Please copy each line below that contains the word "Google".

::: DATASET RECORDS

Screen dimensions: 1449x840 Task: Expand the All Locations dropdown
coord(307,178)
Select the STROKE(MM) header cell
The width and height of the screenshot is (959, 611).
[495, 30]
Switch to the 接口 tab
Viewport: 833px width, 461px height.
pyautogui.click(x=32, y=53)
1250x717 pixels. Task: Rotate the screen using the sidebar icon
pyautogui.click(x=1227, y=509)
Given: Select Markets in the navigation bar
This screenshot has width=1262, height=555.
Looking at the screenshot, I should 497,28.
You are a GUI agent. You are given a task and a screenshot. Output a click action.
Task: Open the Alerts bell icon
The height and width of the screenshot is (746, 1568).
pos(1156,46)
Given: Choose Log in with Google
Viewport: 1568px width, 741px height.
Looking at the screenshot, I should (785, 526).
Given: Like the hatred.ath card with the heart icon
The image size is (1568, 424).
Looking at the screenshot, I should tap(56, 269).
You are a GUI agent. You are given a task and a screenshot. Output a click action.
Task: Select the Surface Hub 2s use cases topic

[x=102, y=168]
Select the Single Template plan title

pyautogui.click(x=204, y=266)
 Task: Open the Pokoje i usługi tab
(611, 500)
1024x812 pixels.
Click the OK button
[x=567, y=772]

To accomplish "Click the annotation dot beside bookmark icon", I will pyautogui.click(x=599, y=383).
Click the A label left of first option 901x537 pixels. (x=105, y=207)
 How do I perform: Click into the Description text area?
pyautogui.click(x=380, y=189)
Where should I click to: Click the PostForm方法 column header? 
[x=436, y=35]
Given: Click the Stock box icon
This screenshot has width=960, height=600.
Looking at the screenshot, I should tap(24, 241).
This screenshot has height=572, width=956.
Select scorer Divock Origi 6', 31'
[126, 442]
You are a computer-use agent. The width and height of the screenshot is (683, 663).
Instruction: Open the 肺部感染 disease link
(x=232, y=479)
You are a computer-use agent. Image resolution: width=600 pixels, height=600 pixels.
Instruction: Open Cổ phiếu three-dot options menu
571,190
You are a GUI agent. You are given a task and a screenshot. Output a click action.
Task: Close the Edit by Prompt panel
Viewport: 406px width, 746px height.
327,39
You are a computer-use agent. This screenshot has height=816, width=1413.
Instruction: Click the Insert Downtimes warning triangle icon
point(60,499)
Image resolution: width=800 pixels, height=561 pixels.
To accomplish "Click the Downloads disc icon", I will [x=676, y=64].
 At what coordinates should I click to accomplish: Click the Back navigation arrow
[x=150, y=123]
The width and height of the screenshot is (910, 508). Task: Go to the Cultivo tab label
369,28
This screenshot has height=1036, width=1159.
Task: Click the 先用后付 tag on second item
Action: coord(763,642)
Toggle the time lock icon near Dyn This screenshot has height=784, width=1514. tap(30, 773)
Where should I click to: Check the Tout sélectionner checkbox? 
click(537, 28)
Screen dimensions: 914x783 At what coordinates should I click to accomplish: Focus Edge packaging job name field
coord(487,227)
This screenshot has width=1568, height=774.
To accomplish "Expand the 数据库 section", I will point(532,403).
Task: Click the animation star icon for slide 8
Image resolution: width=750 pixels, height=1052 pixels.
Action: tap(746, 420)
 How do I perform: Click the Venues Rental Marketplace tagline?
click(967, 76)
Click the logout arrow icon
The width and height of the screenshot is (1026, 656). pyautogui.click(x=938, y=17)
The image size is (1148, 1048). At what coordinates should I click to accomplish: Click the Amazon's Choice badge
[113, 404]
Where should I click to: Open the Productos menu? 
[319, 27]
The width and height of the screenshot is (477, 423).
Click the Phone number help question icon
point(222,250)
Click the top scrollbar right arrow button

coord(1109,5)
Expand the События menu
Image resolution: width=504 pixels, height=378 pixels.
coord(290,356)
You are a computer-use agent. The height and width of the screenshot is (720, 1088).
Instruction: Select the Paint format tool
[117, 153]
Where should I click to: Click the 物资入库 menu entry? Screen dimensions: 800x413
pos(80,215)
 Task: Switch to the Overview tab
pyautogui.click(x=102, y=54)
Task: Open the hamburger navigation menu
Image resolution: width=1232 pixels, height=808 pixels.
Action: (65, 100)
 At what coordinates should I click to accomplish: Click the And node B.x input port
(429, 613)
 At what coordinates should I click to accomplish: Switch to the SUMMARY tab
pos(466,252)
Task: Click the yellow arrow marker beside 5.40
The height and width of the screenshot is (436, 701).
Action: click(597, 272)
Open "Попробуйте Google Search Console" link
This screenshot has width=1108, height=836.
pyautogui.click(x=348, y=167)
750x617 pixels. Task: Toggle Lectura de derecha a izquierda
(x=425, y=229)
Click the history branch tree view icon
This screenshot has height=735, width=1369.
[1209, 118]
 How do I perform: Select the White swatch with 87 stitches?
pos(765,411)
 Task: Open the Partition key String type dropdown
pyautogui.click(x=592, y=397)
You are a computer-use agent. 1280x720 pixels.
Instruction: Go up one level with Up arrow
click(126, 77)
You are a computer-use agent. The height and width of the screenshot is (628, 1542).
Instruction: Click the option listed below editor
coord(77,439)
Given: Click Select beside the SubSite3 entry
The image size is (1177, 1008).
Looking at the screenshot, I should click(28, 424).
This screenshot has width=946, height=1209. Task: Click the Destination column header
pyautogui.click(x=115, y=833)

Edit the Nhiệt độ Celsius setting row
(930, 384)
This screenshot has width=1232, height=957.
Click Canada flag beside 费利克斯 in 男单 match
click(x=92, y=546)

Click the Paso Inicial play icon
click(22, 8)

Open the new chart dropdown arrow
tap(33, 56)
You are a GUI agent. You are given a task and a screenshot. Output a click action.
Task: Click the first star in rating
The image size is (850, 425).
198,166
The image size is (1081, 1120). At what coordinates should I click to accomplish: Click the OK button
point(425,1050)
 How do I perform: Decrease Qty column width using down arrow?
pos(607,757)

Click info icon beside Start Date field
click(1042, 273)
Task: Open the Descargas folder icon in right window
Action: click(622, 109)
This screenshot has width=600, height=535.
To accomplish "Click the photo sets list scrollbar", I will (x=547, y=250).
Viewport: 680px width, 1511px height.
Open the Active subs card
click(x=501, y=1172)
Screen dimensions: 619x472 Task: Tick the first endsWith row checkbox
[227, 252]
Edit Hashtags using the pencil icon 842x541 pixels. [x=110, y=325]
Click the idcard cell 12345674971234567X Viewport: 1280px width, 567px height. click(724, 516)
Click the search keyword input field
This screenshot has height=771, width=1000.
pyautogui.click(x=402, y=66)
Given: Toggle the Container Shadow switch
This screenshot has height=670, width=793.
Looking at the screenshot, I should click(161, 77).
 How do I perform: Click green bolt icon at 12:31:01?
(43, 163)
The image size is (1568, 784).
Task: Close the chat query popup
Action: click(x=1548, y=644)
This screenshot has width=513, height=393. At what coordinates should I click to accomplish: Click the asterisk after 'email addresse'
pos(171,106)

::::::

ANSWER TO THE PROBLEM:
Given: Choose Log in with Google
Open "Попробуйте Google Search Console" link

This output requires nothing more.